Left, however, as it was, to private intercourse and initiative, the spread of individual landed property, like the number of slaves, remained comparatively limited. It was only as political institutions that individual landholding and personal dependence of the peasant were to become the foundations of social life in Russia.

The fee was the virtual germ of Russian private property in land.

Not only in Russia, but also in many other countries, private property in land owed its origin to relations of public law. Public land (ager publicus) was primarily held by officers on the ground of, and for the purposes of their office as a benefice. In proportion as the offices became hereditary, and the relations growing out of administration of public affairs developed into personal dependence of the common people upon the office holders, the tenure of land by reason of office became hereditary, and subsequently developed into an institution of private law. The next step was in the direction of freeing the landholder from the duty of public service connected with the tenure of his land. Thus his possession became independent. On the other hand, the free ownership of land by the people was replaced, in the course of evolution, by dependent possession. And finally, with the abolition of the personal dependence of the peasant, his right to land expired.

Such was, taking a bird’s eye view, the evolution of private property in most European countries. In Russia the course was essentially the same.

Old republican and semi-republican Russia of “the period of federation and witenagemote” knew no firm government. The prince was elected and deposed by the people, and it was very difficult for him to hold his position for more than any single year amidst the dissensions of the hostile factions of turbulent citizens. Usually princes tramped their whole life long from one principality to another, attendants tramping with them. War was their chief business and war was also their chief source of income. Moreover, through a confiscation of the judicial functions by the prince, a part of the wergild paid by the convicted wrongdoer to the right party, found its way into the treasury of the prince to be distributed among his followers. No bond wedded the prince and his followers to the land until the nomadic elected prince was replaced by the Muscovite Great Prince and Lord of All the Russias. Struggle with the Tartar conquerors—a struggle that lasted for two centuries—furthered the growth of centralization and of monarchical authority, and the former free attendant of the prince became the servitor of his sovereign. The State in Russia has always been a self-sufficing entity, which claimed the services of everybody, without owing in return anything to anybody. And this still remains to-day the fundamental principle wherein Russian public law differs from constitutional law. If, perchance, the state engaged in suppressing crime, it was not for the sake of justice or defense to the people, but rather for fiscal considerations, or for the sake of the safety of the state, threatened by gangs of brigands and highway robbers. It was the duty of the “servitor” (sloozhiliy chelovek) to prosecute bandits, to defend the frontiers from invasion by nomadic tribes, and to appear in case of war among his sovereign’s troops with a number of armed men. To furnish the “gentleman” with the necessary means for the support of his detachment, and in general for the discharge of his office, he was granted a certain tract of land “in fee.” The peasant who settled upon this lot was bound to pay a certain tax (in kind) to the “gentleman” to whom the power of taxation was delegated by the State. However, it was no easy task to enforce the exact payment of the taxes, since the peasant could run away at any time he chose as soon as he found the payments becoming burdensome.

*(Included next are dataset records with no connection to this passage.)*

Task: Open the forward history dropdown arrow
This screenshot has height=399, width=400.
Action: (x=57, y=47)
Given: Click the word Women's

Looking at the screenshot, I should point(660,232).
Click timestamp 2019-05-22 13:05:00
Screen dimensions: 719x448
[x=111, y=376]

Indeed, even in modern Russia, wherever land is in abundance, agriculture is to a great extent a nomadic pursuit. A field is cultivated uninterruptedly for from two to three years, and the peasant then leaves it and turns to another fresh lot. It is only after a period of not less than twenty years that the peasant will perhaps return to the first lot. It may be, however, that he will change his place for an entirely new one.

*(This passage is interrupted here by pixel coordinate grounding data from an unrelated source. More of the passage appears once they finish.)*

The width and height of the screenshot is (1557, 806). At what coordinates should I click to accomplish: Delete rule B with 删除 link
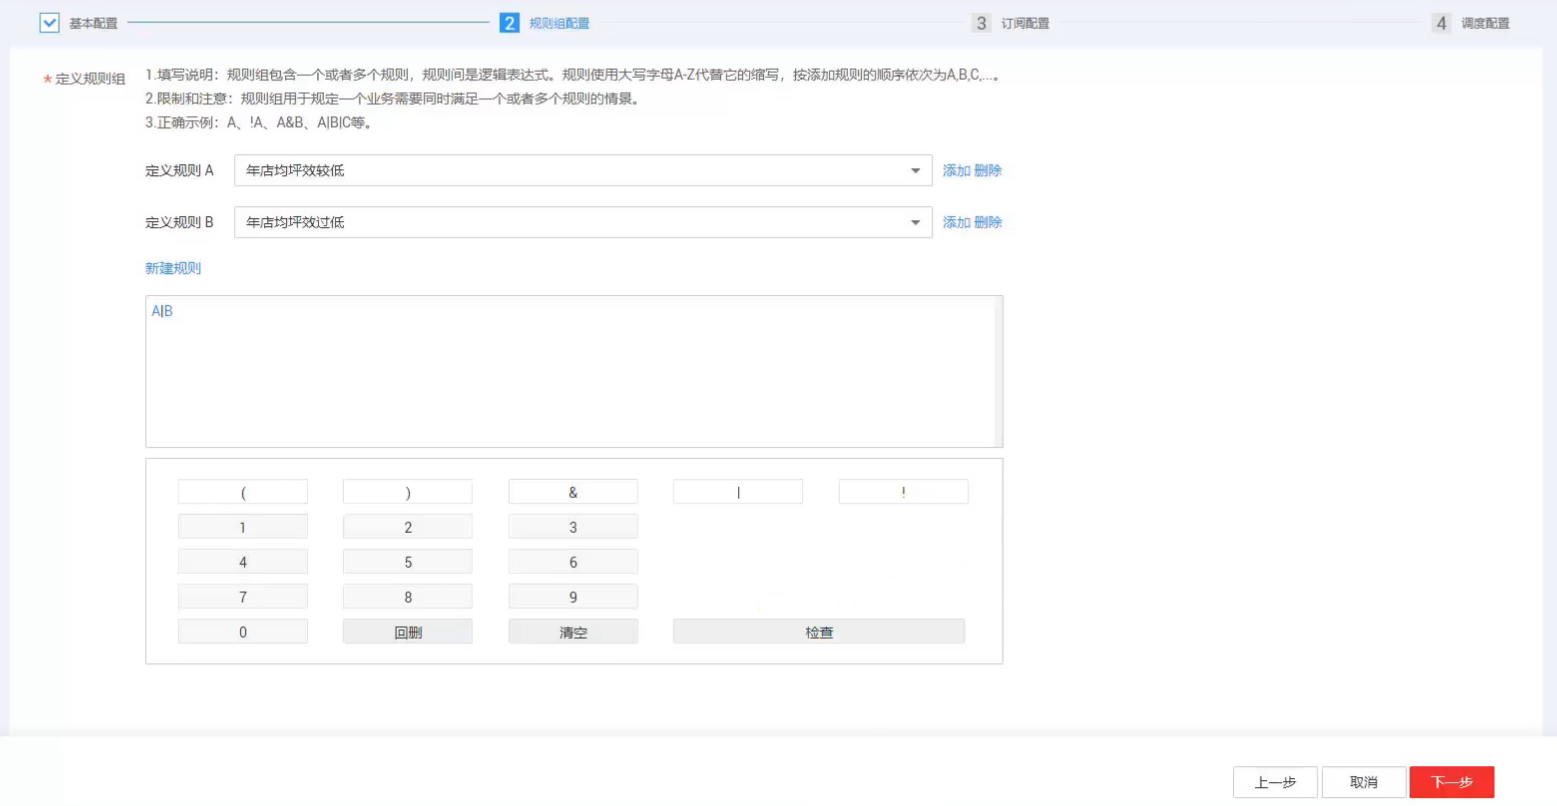(988, 222)

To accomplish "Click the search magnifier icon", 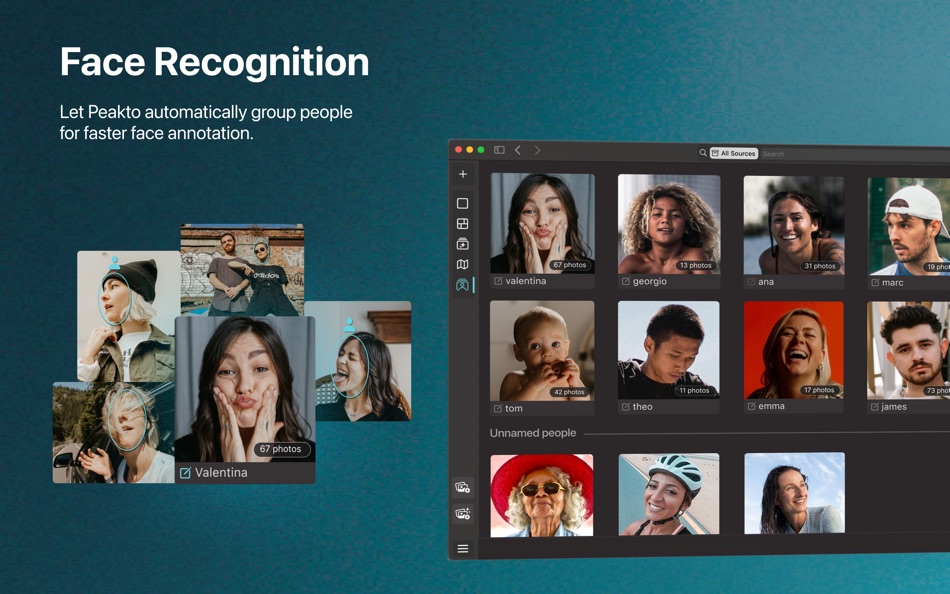I will pyautogui.click(x=703, y=153).
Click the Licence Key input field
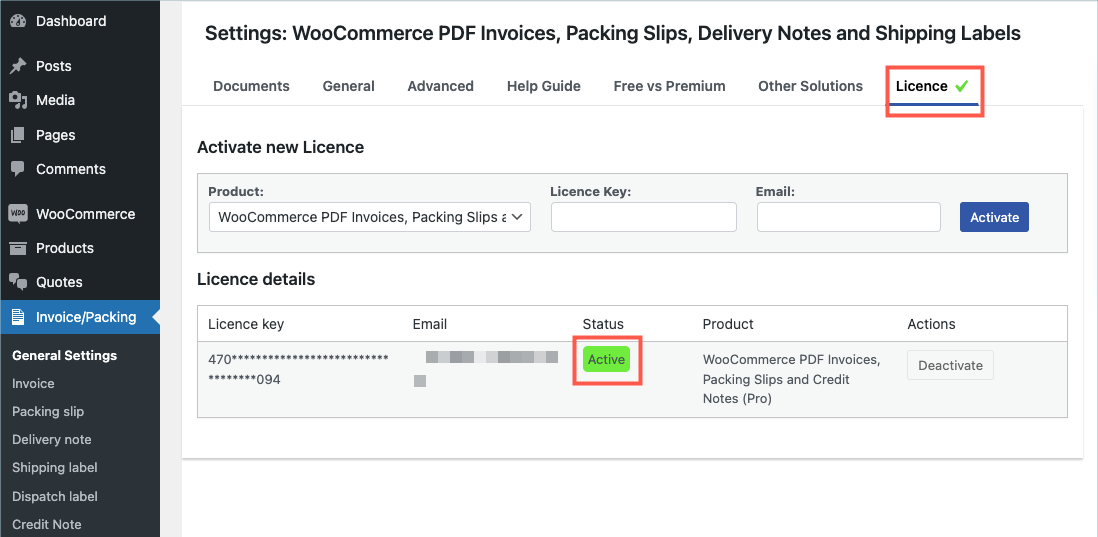1098x537 pixels. tap(643, 217)
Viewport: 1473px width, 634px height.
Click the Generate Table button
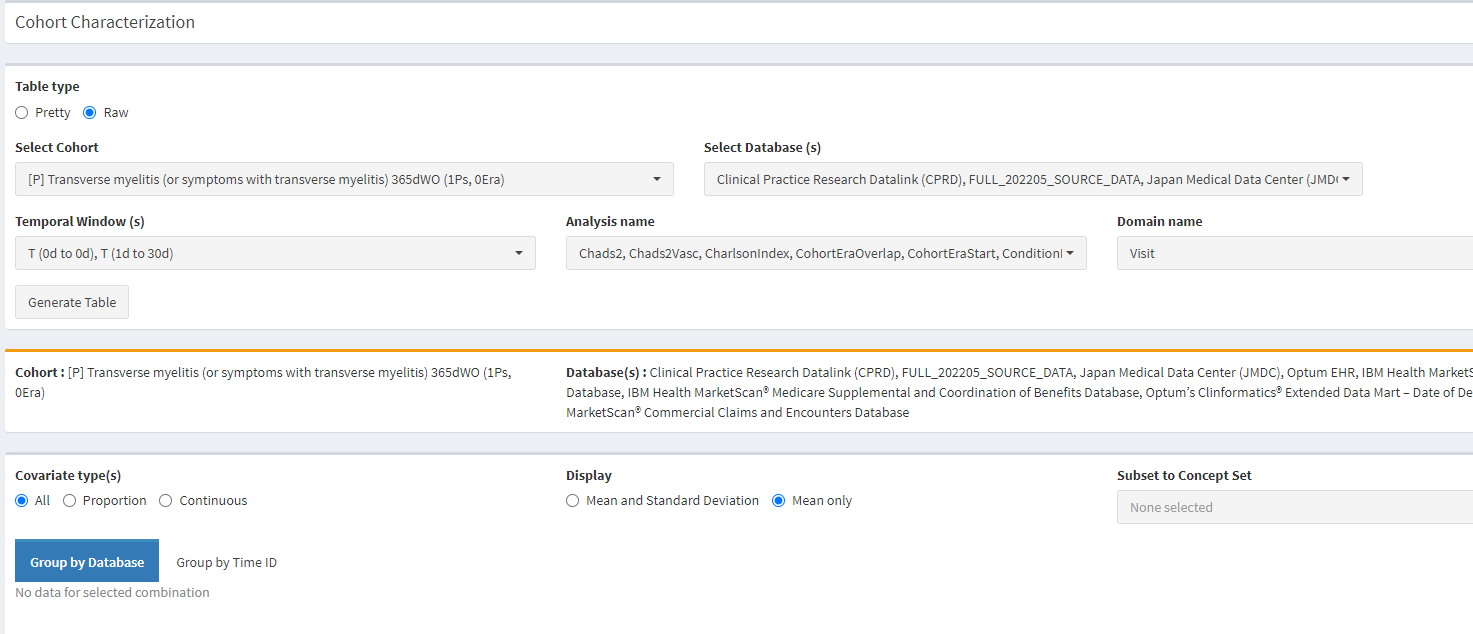tap(71, 301)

In olden times the facilities for migration were the same as they now are in Siberia. This state of things gave rise to competition among the gentry, who vied with one another in cutting down the rate of payments exacted from the peasants. The gentry constantly complained of being unable to fulfil their duties toward the State so long as this self-willedness on the part of the peasants continued. In order to secure exact fulfilment by each of his duties toward the state, freedom of migration was first limited, and then gradually abolished. The free peasant became bound to the soil, glebæ adscriptus. Yet this dependence was based entirely upon public law. The peasant was made subject to the gentleman, not for the gentleman’s sake, but for the benefit of the state. The only restriction of civil rights imposed upon the peasant by his dependence was the prohibition of emigration; and even in that no distinction existed between the peasant and the gentleman, since the latter was also forbidden to quit his fee. Throughout the Muscovite period the peasant was considered as a citizen, and was protected by the state against abuses of power on the part of the gentleman. The latter was not even the owner of the land; it belonged to the state, or to the Czar, as the personification of the state. Land was allotted to the gentleman for service, and for lifetime only, and could escheat by the state for cause. Inasmuch, however, as the gentleman’s son also entered the service of the Czar, it became little by little a custom to transfer to the son his father’s fee. Thus the fee became hereditary.

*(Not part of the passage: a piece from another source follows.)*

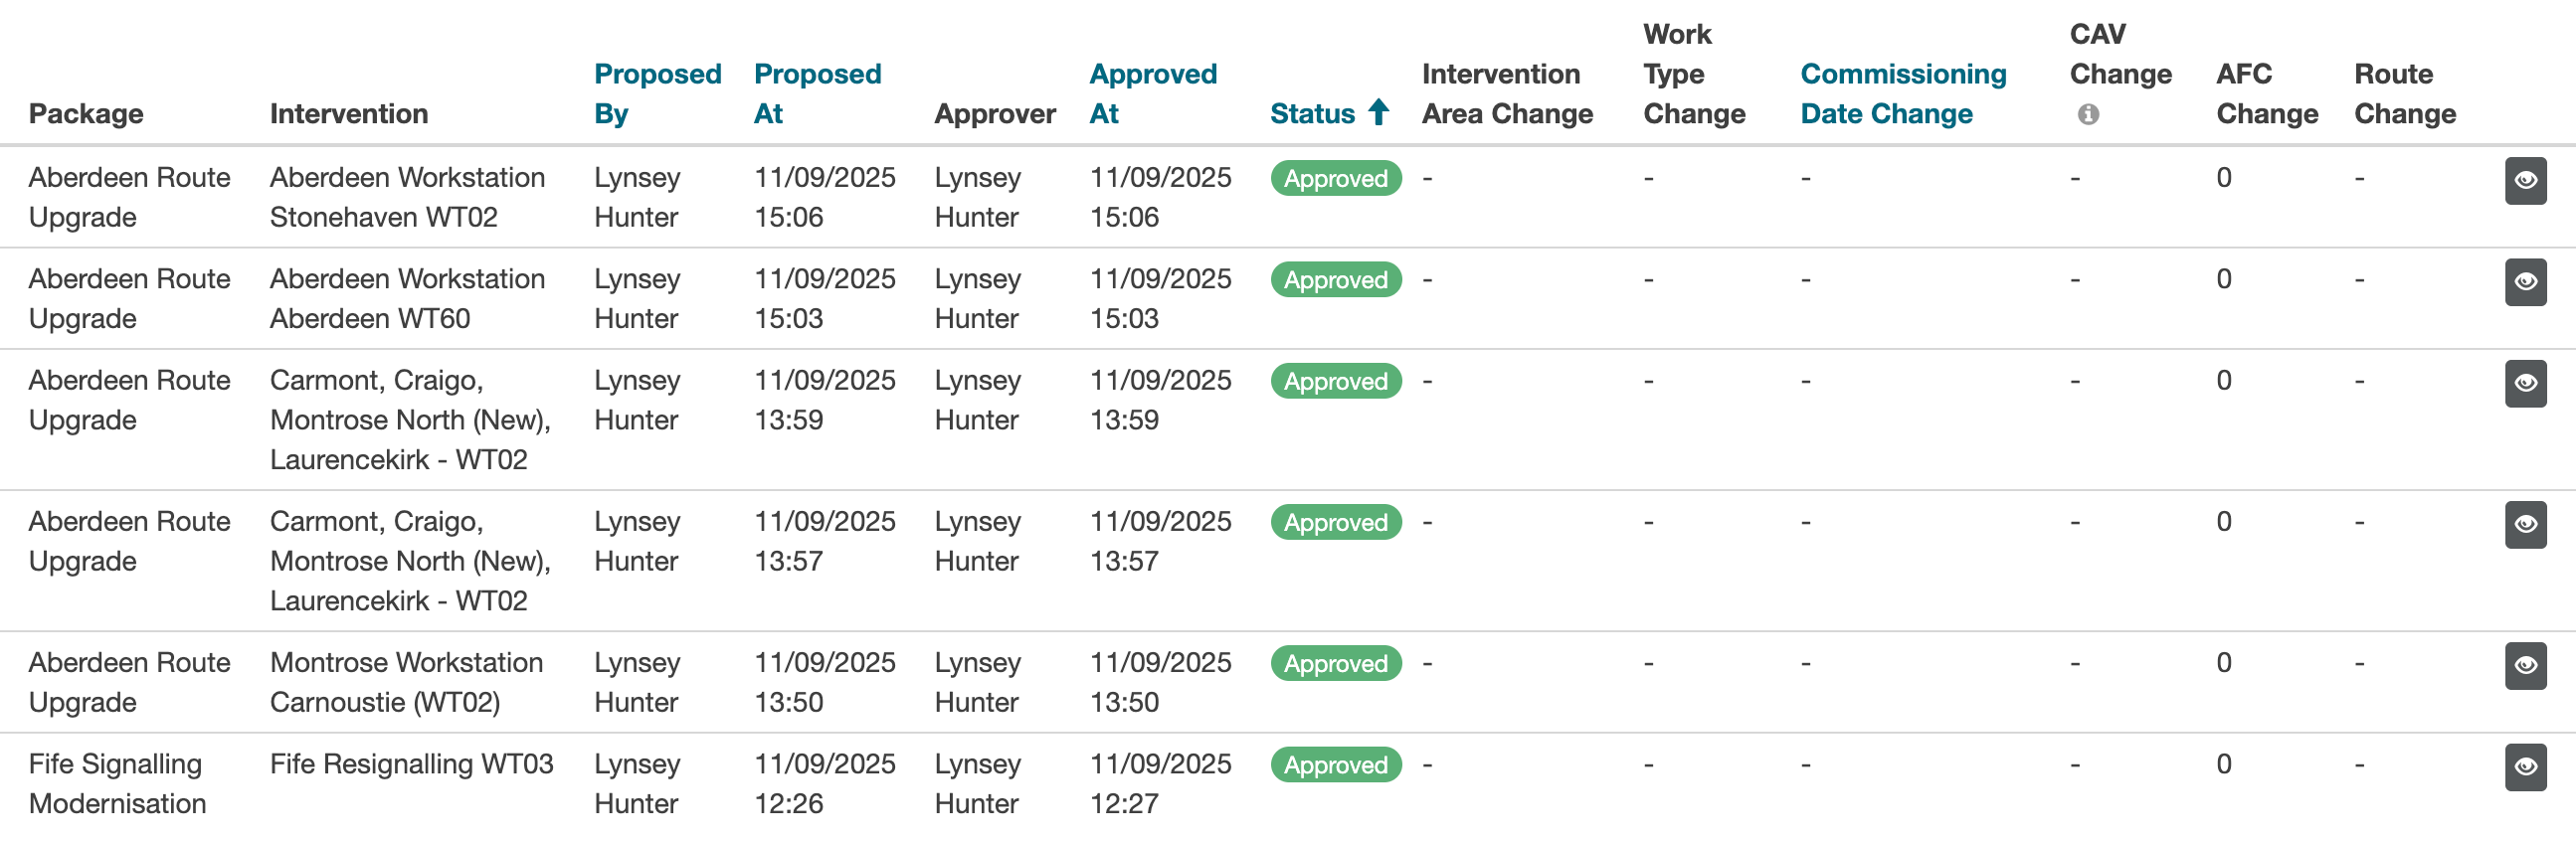View Montrose Workstation Carnoustie (WT02) details
Screen dimensions: 2576x843
coord(2527,666)
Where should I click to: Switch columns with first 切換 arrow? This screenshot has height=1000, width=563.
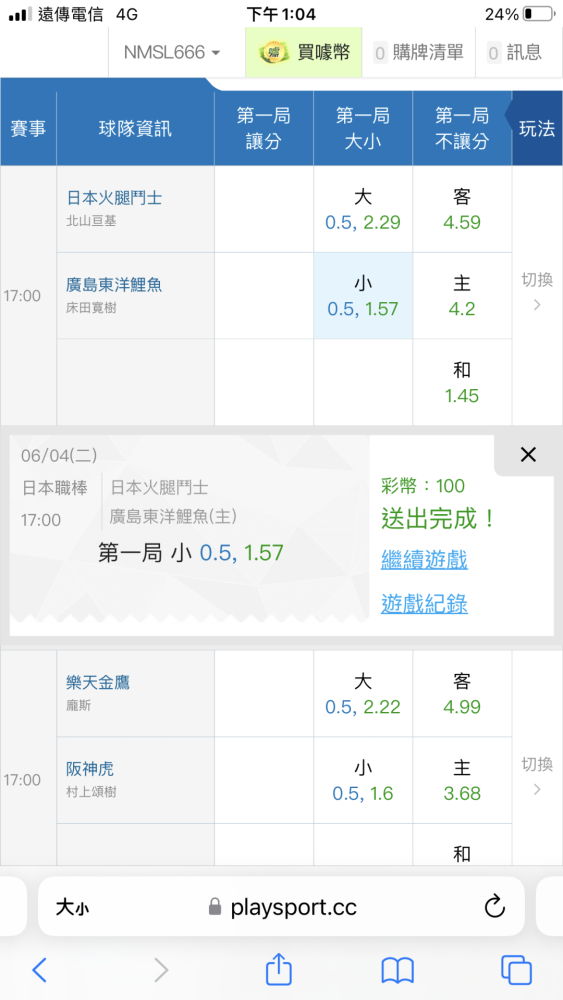(x=537, y=293)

Peter the Great effaced all the distinctions that were characteristic of the preceding epoch. By compelling every landholder to enter the service of the state, and by establishing a uniform law of inheritance for all real estate belonging to the nobility, he merged in one patrimonies and fees. On the other hand, by imposing the poll tax upon peasants, and by making the landholder responsible for the exact payment of this tax, he put slaves and serfs upon a common footing, and made the latter personally dependent upon the landlord. His successors restricted the civil rights of the peasants and took away from them the right to sue their masters. At the same time the latter were granted the right to exile their peasants to Siberia, and to sell them, even where such sale entailed the separation of the wife from her husband, of the child from its parents. On the other hand, after the time of Peter the Great, the duty of service was gradually relaxed, and at last definitively abolished by Peter III in 1762.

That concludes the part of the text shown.